__Task input__
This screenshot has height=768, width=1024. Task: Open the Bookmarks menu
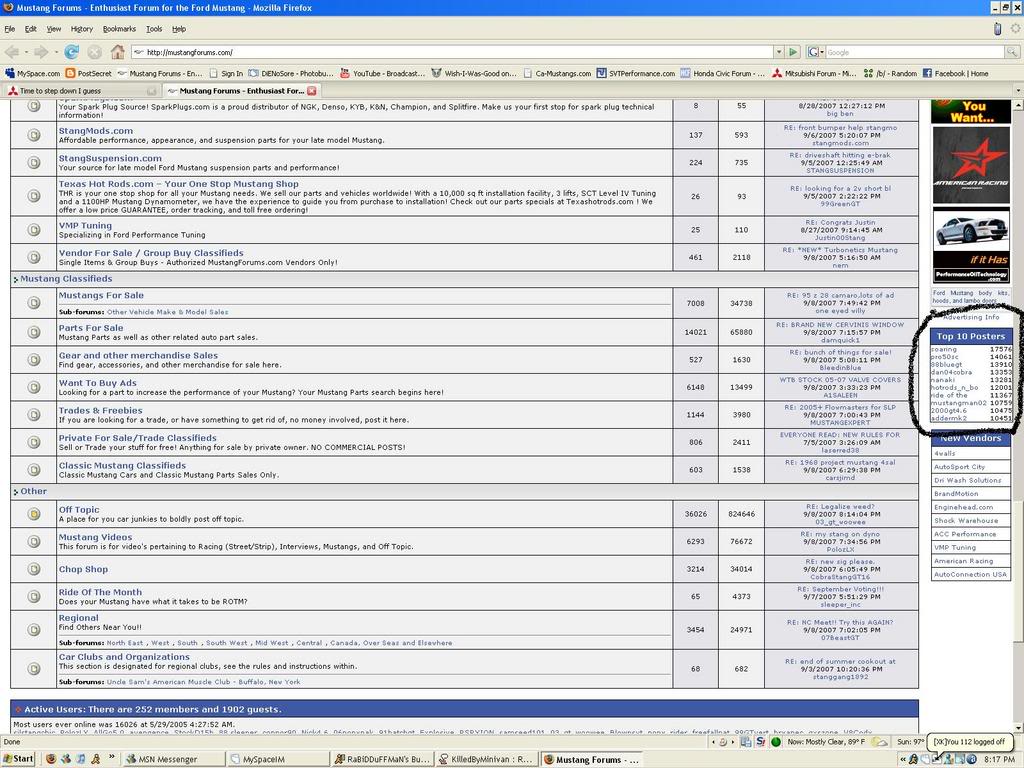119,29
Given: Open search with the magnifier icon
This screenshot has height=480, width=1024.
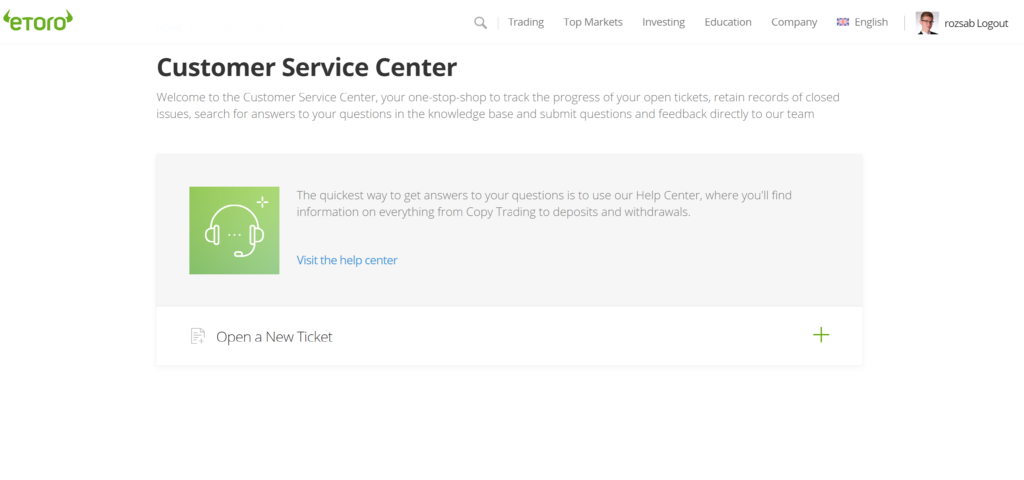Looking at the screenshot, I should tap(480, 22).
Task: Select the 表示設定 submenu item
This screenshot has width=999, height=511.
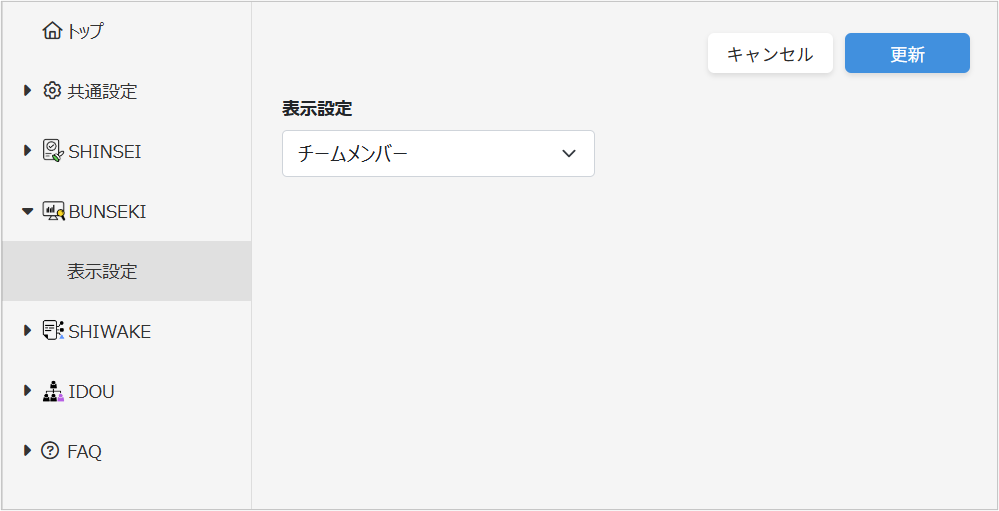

__Problem to work on__
All of the data above needs to be retyped exactly, with the pictures removed.

__Your response__
This screenshot has height=768, width=1024. Task: Open the Bookmarks menu
119,29
Given: Open search with the magnifier icon
This screenshot has height=480, width=1024.
Looking at the screenshot, I should tap(480, 22).
Task: Select the 表示設定 submenu item
This screenshot has width=999, height=511.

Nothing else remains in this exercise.